Pennsylvania’s medical marijuana program could experience delays if a recent lawsuit goes in favor a disgruntled applicant, calling for a complete redo of the licensing process.

Last Friday, attorneys for Keystone Releaf LLC filed a complaint in the Commonwealth Court seeking an injunction against the Pennsylvania Department of Health. The lawsuit, which suggests the medical marijuana licensing process was “arbitrary, capricious, and unreasonable,” is calling for the state to scrap all of its cultivation and dispensary licenses and begin anew.

Keystone was among the hundreds of companies that applied to become one of the companies permitted to produce, process and sell medical marijuana products to the state’s registered patients. The company did not secure a permit to participate during the first round. Another round of selections is scheduled for 2018.

In the lawsuit, the company claims the Department of Health violated the state’s Right-to-Know law by keeping the parties responsible for selecting the license winners a secret. The complaint suggests the selection process was “infected by bias and favoritism.”

“No applicant understands how or why they scored a certain score in any category,” the lawsuit reads, “and when challenged by way of administrative appeal, [the Department of Health] has, to date, utterly refused to explain or defend its scoring decisions.”

Earlier this week, state Senator Daylin Leach, one of the lawmakers responsible for the medical marijuana law, said any delay to the program would force patients to “endure excruciating pain, agony, and, in some cases, death.”

Leach is asking the courts to disregard the lawsuit, because he believes it would cripple the state’s medical marijuana program before it ever has a chance to get off the ground.

For now, the Health Department has no plans to abandon its mission to provide Pennsylvania patients access to medical marijuana.

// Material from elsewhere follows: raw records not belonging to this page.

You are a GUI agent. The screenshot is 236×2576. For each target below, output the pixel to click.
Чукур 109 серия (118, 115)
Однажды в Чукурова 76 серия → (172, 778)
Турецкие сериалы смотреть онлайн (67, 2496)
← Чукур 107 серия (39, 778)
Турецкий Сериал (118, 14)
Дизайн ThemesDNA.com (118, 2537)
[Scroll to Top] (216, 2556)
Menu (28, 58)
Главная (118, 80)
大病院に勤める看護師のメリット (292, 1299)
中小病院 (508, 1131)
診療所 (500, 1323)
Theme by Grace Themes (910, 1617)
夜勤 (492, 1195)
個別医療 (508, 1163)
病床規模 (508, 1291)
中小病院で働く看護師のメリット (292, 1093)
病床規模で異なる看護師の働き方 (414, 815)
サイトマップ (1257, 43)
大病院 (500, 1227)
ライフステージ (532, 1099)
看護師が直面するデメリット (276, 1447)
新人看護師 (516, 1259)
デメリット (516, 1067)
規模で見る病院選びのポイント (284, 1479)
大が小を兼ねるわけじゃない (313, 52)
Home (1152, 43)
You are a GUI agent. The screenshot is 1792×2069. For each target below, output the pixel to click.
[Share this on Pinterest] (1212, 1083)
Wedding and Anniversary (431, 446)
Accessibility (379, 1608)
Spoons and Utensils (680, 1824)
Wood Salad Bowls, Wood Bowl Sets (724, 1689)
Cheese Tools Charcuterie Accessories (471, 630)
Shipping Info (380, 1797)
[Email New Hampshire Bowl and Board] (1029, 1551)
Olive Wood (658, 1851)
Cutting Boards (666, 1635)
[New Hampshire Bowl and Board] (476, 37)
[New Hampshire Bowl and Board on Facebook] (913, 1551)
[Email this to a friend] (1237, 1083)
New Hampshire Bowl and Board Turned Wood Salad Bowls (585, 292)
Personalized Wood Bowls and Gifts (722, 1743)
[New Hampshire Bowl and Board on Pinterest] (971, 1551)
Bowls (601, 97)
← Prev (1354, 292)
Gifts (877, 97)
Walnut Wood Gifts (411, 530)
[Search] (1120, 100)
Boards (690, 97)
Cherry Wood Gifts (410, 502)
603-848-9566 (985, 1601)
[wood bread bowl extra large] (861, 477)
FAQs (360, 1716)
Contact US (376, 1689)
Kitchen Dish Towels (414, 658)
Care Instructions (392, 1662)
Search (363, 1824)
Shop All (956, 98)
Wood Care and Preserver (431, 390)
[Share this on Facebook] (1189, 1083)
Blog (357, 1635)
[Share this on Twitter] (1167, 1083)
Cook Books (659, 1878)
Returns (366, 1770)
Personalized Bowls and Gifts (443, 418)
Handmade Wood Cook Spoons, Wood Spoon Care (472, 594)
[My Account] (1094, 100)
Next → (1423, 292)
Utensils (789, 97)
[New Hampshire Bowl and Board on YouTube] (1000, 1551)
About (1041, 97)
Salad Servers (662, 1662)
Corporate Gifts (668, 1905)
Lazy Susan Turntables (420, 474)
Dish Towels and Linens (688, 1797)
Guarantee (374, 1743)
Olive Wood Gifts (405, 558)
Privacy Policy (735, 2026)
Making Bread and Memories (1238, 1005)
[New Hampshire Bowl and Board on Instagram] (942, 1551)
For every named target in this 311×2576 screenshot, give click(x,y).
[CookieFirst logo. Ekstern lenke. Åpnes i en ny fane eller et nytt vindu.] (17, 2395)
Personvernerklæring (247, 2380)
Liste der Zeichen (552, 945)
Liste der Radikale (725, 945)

“We are moving forward with a patient-focused medical marijuana program to get Pennsylvanians with serious medical conditions the help they desperately need,” DOH spokeswoman April Hutcheson said in a statement.

Legal experts say there is little to no chance Keystone will be successful in securing the injunction.

“While raising many valid factual points, satisfying the `arbitrary, capricious, and unreasonable standard’ is a spectacularly difficult task,” Attorney Steve Schain of the Hoban Law Group told Philly.com. “Based on their petition and pleading, I believe Keystone ReLeaf LLC has fallen short of establishing they’ve been irreparably harmed.”